▸ Records
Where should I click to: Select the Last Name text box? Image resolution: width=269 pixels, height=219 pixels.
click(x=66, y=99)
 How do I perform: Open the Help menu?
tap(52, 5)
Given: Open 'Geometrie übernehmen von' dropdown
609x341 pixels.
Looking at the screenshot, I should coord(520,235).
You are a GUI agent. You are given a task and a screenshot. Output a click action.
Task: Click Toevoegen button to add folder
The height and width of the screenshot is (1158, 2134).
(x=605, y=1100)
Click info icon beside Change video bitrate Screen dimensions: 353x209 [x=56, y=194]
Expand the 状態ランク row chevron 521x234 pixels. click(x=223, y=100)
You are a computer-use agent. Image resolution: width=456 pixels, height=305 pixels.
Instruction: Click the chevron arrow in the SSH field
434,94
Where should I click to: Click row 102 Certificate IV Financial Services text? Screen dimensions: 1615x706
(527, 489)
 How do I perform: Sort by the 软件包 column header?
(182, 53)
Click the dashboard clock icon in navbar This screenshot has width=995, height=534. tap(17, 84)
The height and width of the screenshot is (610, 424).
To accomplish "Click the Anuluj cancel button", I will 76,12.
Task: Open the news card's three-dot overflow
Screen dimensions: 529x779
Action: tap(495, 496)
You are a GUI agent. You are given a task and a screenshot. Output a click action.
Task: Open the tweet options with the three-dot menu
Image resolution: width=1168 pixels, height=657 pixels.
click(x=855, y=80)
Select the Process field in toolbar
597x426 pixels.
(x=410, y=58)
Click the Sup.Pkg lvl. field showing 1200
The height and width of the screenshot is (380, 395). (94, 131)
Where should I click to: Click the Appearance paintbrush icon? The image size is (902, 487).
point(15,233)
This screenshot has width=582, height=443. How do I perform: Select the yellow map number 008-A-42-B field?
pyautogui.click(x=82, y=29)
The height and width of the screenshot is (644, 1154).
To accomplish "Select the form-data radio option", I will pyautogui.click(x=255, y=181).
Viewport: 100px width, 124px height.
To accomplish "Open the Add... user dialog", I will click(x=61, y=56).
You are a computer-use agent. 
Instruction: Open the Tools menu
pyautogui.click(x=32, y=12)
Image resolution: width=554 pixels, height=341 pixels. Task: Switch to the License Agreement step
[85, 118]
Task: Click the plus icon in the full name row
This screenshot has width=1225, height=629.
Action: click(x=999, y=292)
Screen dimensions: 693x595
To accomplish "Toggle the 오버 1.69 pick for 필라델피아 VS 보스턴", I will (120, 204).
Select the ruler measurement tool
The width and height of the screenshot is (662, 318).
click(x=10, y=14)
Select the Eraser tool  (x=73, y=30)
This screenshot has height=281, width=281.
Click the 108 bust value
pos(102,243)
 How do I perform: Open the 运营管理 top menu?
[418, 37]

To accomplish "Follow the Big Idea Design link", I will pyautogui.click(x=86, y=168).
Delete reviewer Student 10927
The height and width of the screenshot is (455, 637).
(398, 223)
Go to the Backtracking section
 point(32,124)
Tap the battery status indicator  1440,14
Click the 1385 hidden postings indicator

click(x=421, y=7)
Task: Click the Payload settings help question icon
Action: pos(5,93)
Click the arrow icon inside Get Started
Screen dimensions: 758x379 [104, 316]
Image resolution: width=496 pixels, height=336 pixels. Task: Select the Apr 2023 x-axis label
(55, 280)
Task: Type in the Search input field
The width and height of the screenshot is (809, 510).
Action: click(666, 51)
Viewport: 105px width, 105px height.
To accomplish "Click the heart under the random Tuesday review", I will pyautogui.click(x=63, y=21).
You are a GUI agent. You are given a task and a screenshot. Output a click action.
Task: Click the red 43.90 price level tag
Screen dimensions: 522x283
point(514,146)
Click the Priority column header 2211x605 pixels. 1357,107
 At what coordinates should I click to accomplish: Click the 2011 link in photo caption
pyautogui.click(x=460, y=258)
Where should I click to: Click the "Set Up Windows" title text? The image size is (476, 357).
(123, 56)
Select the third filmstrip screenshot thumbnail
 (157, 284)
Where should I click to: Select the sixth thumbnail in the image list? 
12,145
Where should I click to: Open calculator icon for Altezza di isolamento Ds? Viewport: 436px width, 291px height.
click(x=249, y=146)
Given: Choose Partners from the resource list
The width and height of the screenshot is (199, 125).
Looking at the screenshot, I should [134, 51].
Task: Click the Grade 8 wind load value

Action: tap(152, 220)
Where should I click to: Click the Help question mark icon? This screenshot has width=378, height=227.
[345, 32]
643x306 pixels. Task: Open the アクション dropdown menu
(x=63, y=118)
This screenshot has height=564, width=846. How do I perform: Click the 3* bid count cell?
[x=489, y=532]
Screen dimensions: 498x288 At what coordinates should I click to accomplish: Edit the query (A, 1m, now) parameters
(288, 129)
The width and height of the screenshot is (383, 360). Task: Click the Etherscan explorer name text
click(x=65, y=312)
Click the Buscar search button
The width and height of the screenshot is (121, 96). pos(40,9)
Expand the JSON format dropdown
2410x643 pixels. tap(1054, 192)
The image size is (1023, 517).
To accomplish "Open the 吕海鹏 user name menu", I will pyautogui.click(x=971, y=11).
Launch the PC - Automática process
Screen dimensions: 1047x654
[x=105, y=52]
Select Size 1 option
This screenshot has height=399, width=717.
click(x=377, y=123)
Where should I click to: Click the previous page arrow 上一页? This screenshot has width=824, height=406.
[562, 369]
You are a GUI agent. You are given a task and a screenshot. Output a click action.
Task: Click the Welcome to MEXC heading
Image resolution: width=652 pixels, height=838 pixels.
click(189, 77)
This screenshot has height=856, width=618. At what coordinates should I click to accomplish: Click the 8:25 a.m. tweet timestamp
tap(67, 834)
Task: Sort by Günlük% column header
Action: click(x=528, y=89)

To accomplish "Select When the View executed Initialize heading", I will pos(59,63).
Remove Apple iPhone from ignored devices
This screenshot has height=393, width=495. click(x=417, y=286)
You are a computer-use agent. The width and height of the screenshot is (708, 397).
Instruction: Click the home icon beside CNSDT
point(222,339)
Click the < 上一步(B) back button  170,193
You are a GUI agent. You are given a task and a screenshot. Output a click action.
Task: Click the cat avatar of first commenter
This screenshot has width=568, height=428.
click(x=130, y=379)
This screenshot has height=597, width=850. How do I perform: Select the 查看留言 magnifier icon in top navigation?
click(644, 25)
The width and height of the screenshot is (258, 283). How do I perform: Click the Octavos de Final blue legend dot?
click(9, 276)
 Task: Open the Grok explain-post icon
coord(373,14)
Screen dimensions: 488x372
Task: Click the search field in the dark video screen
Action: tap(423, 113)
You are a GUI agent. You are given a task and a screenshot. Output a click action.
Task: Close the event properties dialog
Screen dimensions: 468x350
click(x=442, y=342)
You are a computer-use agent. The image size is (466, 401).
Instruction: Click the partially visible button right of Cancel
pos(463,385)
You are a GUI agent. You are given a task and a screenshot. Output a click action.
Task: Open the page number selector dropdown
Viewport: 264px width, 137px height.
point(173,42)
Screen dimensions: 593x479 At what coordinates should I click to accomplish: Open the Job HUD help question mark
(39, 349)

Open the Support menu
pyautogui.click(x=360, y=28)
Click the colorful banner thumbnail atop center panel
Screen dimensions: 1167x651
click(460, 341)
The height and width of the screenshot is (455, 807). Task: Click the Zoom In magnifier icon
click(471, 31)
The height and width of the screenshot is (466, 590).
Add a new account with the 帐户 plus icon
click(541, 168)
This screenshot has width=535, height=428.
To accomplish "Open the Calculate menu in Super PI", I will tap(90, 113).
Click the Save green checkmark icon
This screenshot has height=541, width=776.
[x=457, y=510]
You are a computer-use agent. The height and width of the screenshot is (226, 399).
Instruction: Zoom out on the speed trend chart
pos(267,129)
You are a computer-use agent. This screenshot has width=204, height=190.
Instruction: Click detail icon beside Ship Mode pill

▸ Exercise details
Would you give the listing again, word for word?

▸ Exercise answer
Where should I click to: Select the Last Name text box? Image resolution: width=269 pixels, height=219 pixels.
click(x=66, y=99)
 How do I perform: Open the Help menu?
tap(52, 5)
Given: Open 'Geometrie übernehmen von' dropdown
609x341 pixels.
Looking at the screenshot, I should coord(520,235).
You are a GUI agent. You are given a task and a screenshot. Output a click action.
Task: Click Toevoegen button to add folder
The height and width of the screenshot is (1158, 2134).
(x=605, y=1100)
Click info icon beside Change video bitrate Screen dimensions: 353x209 [x=56, y=194]
Expand the 状態ランク row chevron 521x234 pixels. click(x=223, y=100)
You are a computer-use agent. Image resolution: width=456 pixels, height=305 pixels.
Instruction: Click the chevron arrow in the SSH field
434,94
Where should I click to: Click row 102 Certificate IV Financial Services text? Screen dimensions: 1615x706
(527, 489)
 How do I perform: Sort by the 软件包 column header?
(182, 53)
Click the dashboard clock icon in navbar This screenshot has width=995, height=534. tap(17, 84)
The height and width of the screenshot is (610, 424).
To accomplish "Click the Anuluj cancel button", I will 76,12.
Task: Open the news card's three-dot overflow
Screen dimensions: 529x779
Action: tap(495, 496)
You are a GUI agent. You are given a task and a screenshot. Output a click action.
Task: Open the tweet options with the three-dot menu
Image resolution: width=1168 pixels, height=657 pixels.
click(x=855, y=80)
Select the Process field in toolbar
597x426 pixels.
(x=410, y=58)
Click the Sup.Pkg lvl. field showing 1200
The height and width of the screenshot is (380, 395). (94, 131)
Where should I click to: Click the Appearance paintbrush icon? The image size is (902, 487).
point(15,233)
This screenshot has width=582, height=443. How do I perform: Select the yellow map number 008-A-42-B field?
pyautogui.click(x=82, y=29)
The height and width of the screenshot is (644, 1154).
To accomplish "Select the form-data radio option", I will pyautogui.click(x=255, y=181).
Viewport: 100px width, 124px height.
To accomplish "Open the Add... user dialog", I will click(x=61, y=56).
You are a computer-use agent. 
Instruction: Open the Tools menu
pyautogui.click(x=32, y=12)
Image resolution: width=554 pixels, height=341 pixels. Task: Switch to the License Agreement step
[85, 118]
Task: Click the plus icon in the full name row
This screenshot has width=1225, height=629.
Action: click(x=999, y=292)
Screen dimensions: 693x595
To accomplish "Toggle the 오버 1.69 pick for 필라델피아 VS 보스턴", I will (120, 204).
Select the ruler measurement tool
The width and height of the screenshot is (662, 318).
click(x=10, y=14)
Select the Eraser tool  (x=73, y=30)
This screenshot has height=281, width=281.
Click the 108 bust value
pos(102,243)
 How do I perform: Open the 运营管理 top menu?
[418, 37]

To accomplish "Follow the Big Idea Design link", I will pyautogui.click(x=86, y=168).
Delete reviewer Student 10927
The height and width of the screenshot is (455, 637).
(398, 223)
Go to the Backtracking section
 point(32,124)
Tap the battery status indicator  1440,14
Click the 1385 hidden postings indicator

click(x=421, y=7)
Task: Click the Payload settings help question icon
Action: pos(5,93)
Click the arrow icon inside Get Started
Screen dimensions: 758x379 [104, 316]
Image resolution: width=496 pixels, height=336 pixels. Task: Select the Apr 2023 x-axis label
(55, 280)
Task: Type in the Search input field
The width and height of the screenshot is (809, 510).
Action: click(666, 51)
Viewport: 105px width, 105px height.
To accomplish "Click the heart under the random Tuesday review", I will pyautogui.click(x=63, y=21).
You are a GUI agent. You are given a task and a screenshot. Output a click action.
Task: Click the red 43.90 price level tag
Screen dimensions: 522x283
point(514,146)
Click the Priority column header 2211x605 pixels. 1357,107
 At what coordinates should I click to accomplish: Click the 2011 link in photo caption
pyautogui.click(x=460, y=258)
Where should I click to: Click the "Set Up Windows" title text? The image size is (476, 357).
(123, 56)
Select the third filmstrip screenshot thumbnail
 (157, 284)
Where should I click to: Select the sixth thumbnail in the image list? 
12,145
Where should I click to: Open calculator icon for Altezza di isolamento Ds? Viewport: 436px width, 291px height.
click(x=249, y=146)
Given: Choose Partners from the resource list
The width and height of the screenshot is (199, 125).
Looking at the screenshot, I should [134, 51].
Task: Click the Grade 8 wind load value

Action: tap(152, 220)
Where should I click to: Click the Help question mark icon? This screenshot has width=378, height=227.
[345, 32]
643x306 pixels. Task: Open the アクション dropdown menu
(x=63, y=118)
This screenshot has height=564, width=846. How do I perform: Click the 3* bid count cell?
[x=489, y=532]
Screen dimensions: 498x288 At what coordinates should I click to accomplish: Edit the query (A, 1m, now) parameters
(288, 129)
The width and height of the screenshot is (383, 360). Task: Click the Etherscan explorer name text
click(x=65, y=312)
Click the Buscar search button
The width and height of the screenshot is (121, 96). pos(40,9)
Expand the JSON format dropdown
2410x643 pixels. tap(1054, 192)
The image size is (1023, 517).
To accomplish "Open the 吕海鹏 user name menu", I will pyautogui.click(x=971, y=11).
Launch the PC - Automática process
Screen dimensions: 1047x654
[x=105, y=52]
Select Size 1 option
This screenshot has height=399, width=717.
click(x=377, y=123)
Where should I click to: Click the previous page arrow 上一页? This screenshot has width=824, height=406.
[562, 369]
You are a GUI agent. You are given a task and a screenshot. Output a click action.
Task: Click the Welcome to MEXC heading
Image resolution: width=652 pixels, height=838 pixels.
click(189, 77)
This screenshot has height=856, width=618. At what coordinates should I click to accomplish: Click the 8:25 a.m. tweet timestamp
tap(67, 834)
Task: Sort by Günlük% column header
Action: click(x=528, y=89)

To accomplish "Select When the View executed Initialize heading", I will pos(59,63).
Remove Apple iPhone from ignored devices
This screenshot has height=393, width=495. click(x=417, y=286)
You are a computer-use agent. The width and height of the screenshot is (708, 397).
Instruction: Click the home icon beside CNSDT
point(222,339)
Click the < 上一步(B) back button  170,193
You are a GUI agent. You are given a task and a screenshot. Output a click action.
Task: Click the cat avatar of first commenter
This screenshot has width=568, height=428.
click(x=130, y=379)
This screenshot has height=597, width=850. How do I perform: Select the 查看留言 magnifier icon in top navigation?
click(644, 25)
The width and height of the screenshot is (258, 283). How do I perform: Click the Octavos de Final blue legend dot?
click(9, 276)
 Task: Open the Grok explain-post icon
coord(373,14)
Screen dimensions: 488x372
Task: Click the search field in the dark video screen
Action: tap(423, 113)
You are a GUI agent. You are given a task and a screenshot. Output a click action.
Task: Close the event properties dialog
Screen dimensions: 468x350
click(x=442, y=342)
You are a computer-use agent. The image size is (466, 401).
Instruction: Click the partially visible button right of Cancel
pos(463,385)
You are a GUI agent. You are given a task and a screenshot. Output a click action.
Task: Open the page number selector dropdown
Viewport: 264px width, 137px height.
point(173,42)
Screen dimensions: 593x479 At what coordinates should I click to accomplish: Open the Job HUD help question mark
(39, 349)

Open the Support menu
pyautogui.click(x=360, y=28)
Click the colorful banner thumbnail atop center panel
Screen dimensions: 1167x651
click(460, 341)
The height and width of the screenshot is (455, 807). Task: Click the Zoom In magnifier icon
click(471, 31)
The height and width of the screenshot is (466, 590).
Add a new account with the 帐户 plus icon
click(541, 168)
This screenshot has width=535, height=428.
To accomplish "Open the Calculate menu in Super PI", I will tap(90, 113).
Click the Save green checkmark icon
This screenshot has height=541, width=776.
[x=457, y=510]
You are a computer-use agent. The height and width of the screenshot is (226, 399).
Instruction: Zoom out on the speed trend chart
pos(267,129)
You are a computer-use agent. This screenshot has width=204, height=190.
Instruction: Click detail icon beside Ship Mode pill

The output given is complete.